Dr. Susan McKinney Steward was born Susan Marie Smith in Brooklyn in March of 1847 to parents Anne and Sylvanus Smith. She is listed in her parents' household in Brooklyn in the 1850, 1860, and 1870 federal censuses. The seventh of ten children, Susan was intelligent and a hardworking student who was hard hit by the cholera outbreaks both in her childhood and during the Civil War. The deaths of two of her brothers, as well by a cousin's childhood illness, lead her to become a pioneer in the treatment of childhood diseases. She became the third African American woman to earn a medical degree in the country, and the first in the state of New York. Though medicine was her passion, she was deeply committed to music, philanthropy, suffrage, education, and her family.

Susan Smith began attending New York Medical College for Women in 1867. Paying her way through school by teaching organ music, she specialized in homeopathic remedies and childhood diseases. She graduated in 1870 with honors and was elected valedictorian by her class. She completed her postgraduate work at the Long Island Medical College Hospital, where she was the only woman physician.

Smith married minister William G. McKinney in 1871 and the couple had two children, Anna and William. She ran a small clinic out of their Brooklyn home where she treated people of all races and ethnicities and charged on a sliding scale. Business boomed and soon she relocated her office to Manhattan and was able to support herself, her children, her infirm husband, and other relatives. She also taught at her alma mater in 1882-1883.

In addition to treating patients and teaching, McKinney also engaged in research, wrote papers, and helped establish a number of medical organizations. In the 1880s, she presented two impactful papers: the first about the improper care of a pregnant woman, the second about the treatment of childhood diseases.

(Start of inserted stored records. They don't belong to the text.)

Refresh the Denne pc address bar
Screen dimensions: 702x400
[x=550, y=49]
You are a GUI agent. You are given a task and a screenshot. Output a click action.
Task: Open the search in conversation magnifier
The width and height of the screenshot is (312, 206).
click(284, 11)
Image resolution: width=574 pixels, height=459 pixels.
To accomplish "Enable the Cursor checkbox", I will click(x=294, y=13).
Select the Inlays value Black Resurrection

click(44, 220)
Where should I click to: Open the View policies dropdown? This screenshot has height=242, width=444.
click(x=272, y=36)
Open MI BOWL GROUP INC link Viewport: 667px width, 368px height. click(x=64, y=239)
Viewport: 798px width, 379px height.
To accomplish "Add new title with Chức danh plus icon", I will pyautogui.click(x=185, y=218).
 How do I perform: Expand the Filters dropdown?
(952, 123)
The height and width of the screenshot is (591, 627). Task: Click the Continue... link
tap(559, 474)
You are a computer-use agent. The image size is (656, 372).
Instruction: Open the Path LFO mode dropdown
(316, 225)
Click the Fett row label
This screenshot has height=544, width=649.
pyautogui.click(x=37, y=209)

She was an acting delegate to the New Jersey State Homeopathic Society at their 1889 semi-annual meeting; she was a founding member of the Alumni Association of New York Medical College for Women. She co-founded the Brooklyn Women's Homeopathic Hospital and Dispensary, where she also practiced surgery.

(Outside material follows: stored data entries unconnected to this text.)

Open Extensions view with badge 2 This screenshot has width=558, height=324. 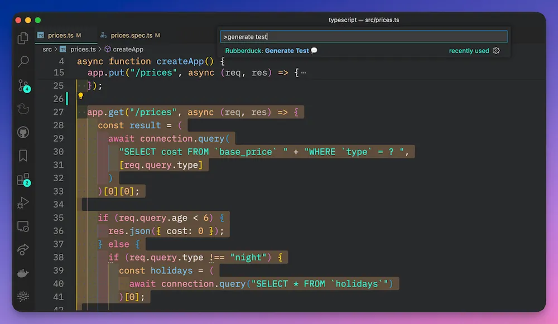23,180
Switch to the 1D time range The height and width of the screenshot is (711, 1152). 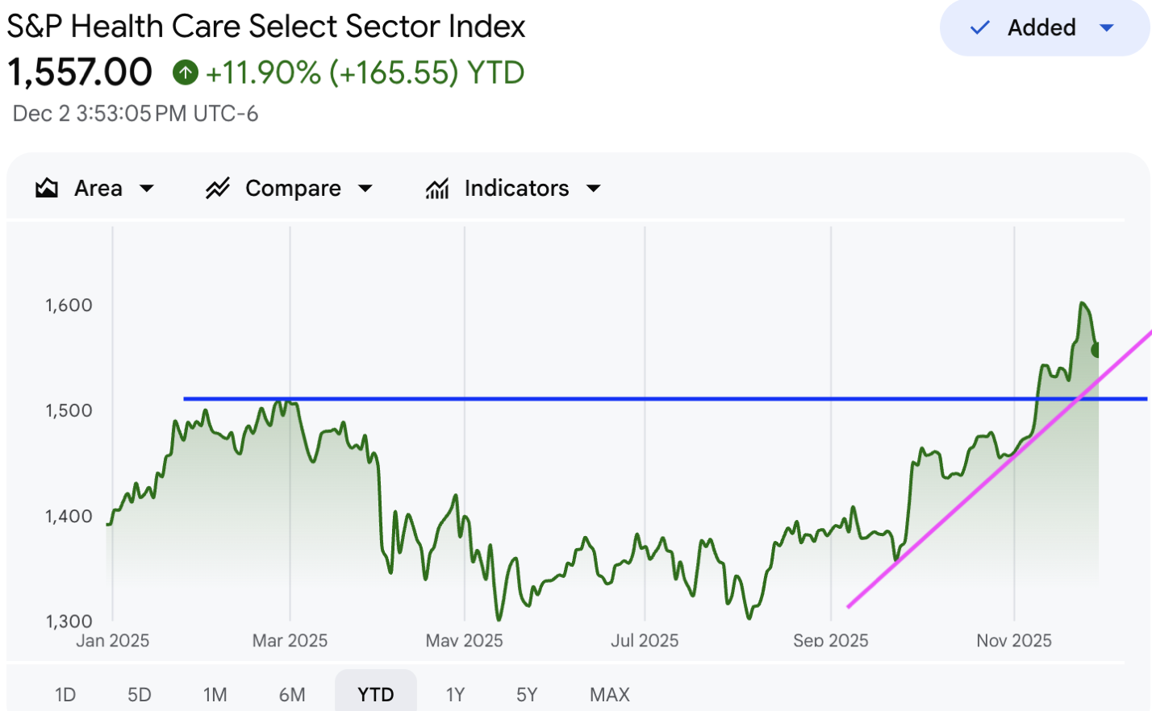(x=65, y=694)
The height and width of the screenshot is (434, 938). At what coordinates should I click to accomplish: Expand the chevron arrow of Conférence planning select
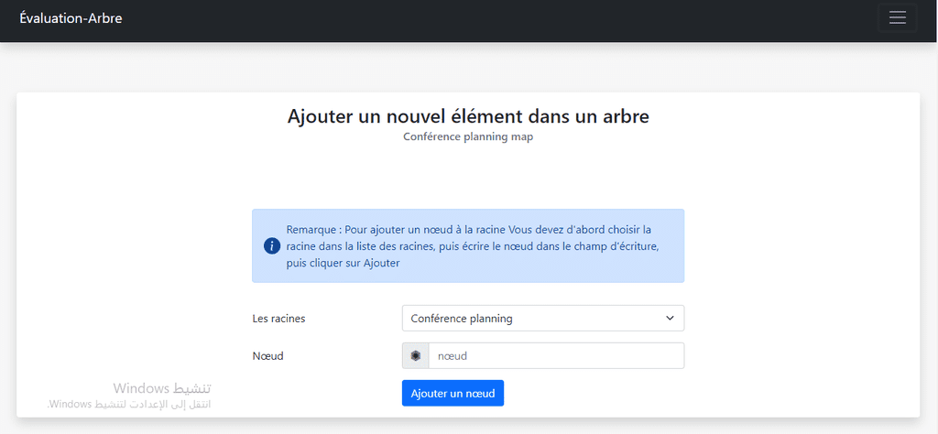coord(670,319)
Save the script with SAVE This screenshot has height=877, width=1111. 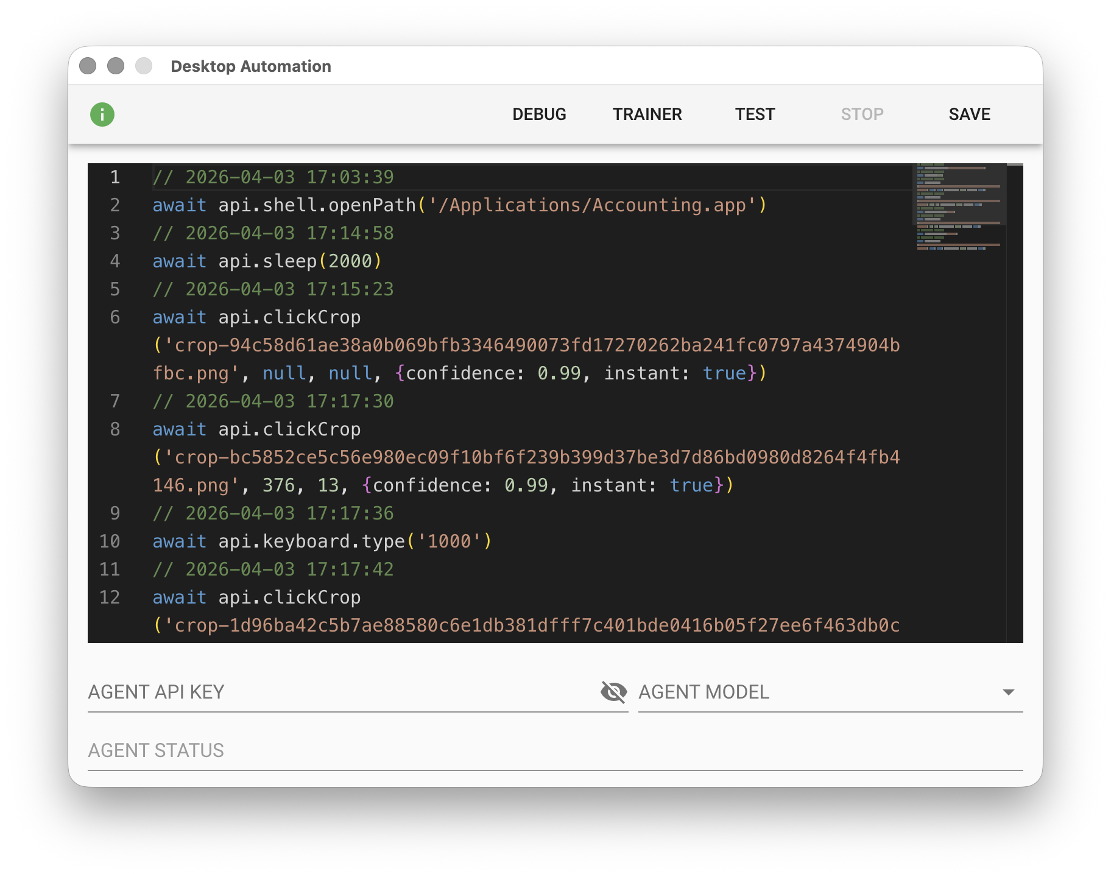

McKinney was also active politically and philanthropically. She helped to found the Woman's Loyal Union of New York, an organization that advocated for anti-lynching laws, and worked to elevate the moral, intellectual, and social status of African Americans. She served as president of the local chapter of the Woman's Christian Temperance Union. Her sister, Sarah Garnet, seems to have drawn her into the suffrage movement. Garnet ran the Equal Suffrage League, which McKinney helped establish, lecturing and writing on the topic of suffrage, urging African American women at conventions to vote and be politically engaged. She also served as organist for the Bridge Street A.M.E. Church in Brooklyn for almost three decades.

In 1896, after the death of her first husband, McKinney married Theophilus Gould Steward, chaplain to the Buffalo Soldiers, an infantry unit comprised solely of black men. She traveled with her husband, tending to the soldiers' wounds and ailments while her husband cared for their souls. Upon her husband's retirement, they both obtained positions at Wilberforce University, in Ohio. Susan Steward is listed in both 1900 and 1910 censuses as a resident in Xenia, Ohio and a practicing physician. Theophilus appears in the same household in 1910, but is absent from the 1900 census listing for his wife. Steward remained active in the last decade of her life, attending various meetings, including those of the National Association of Colored Women's Clubs, and urging African American men and women to learn and work together.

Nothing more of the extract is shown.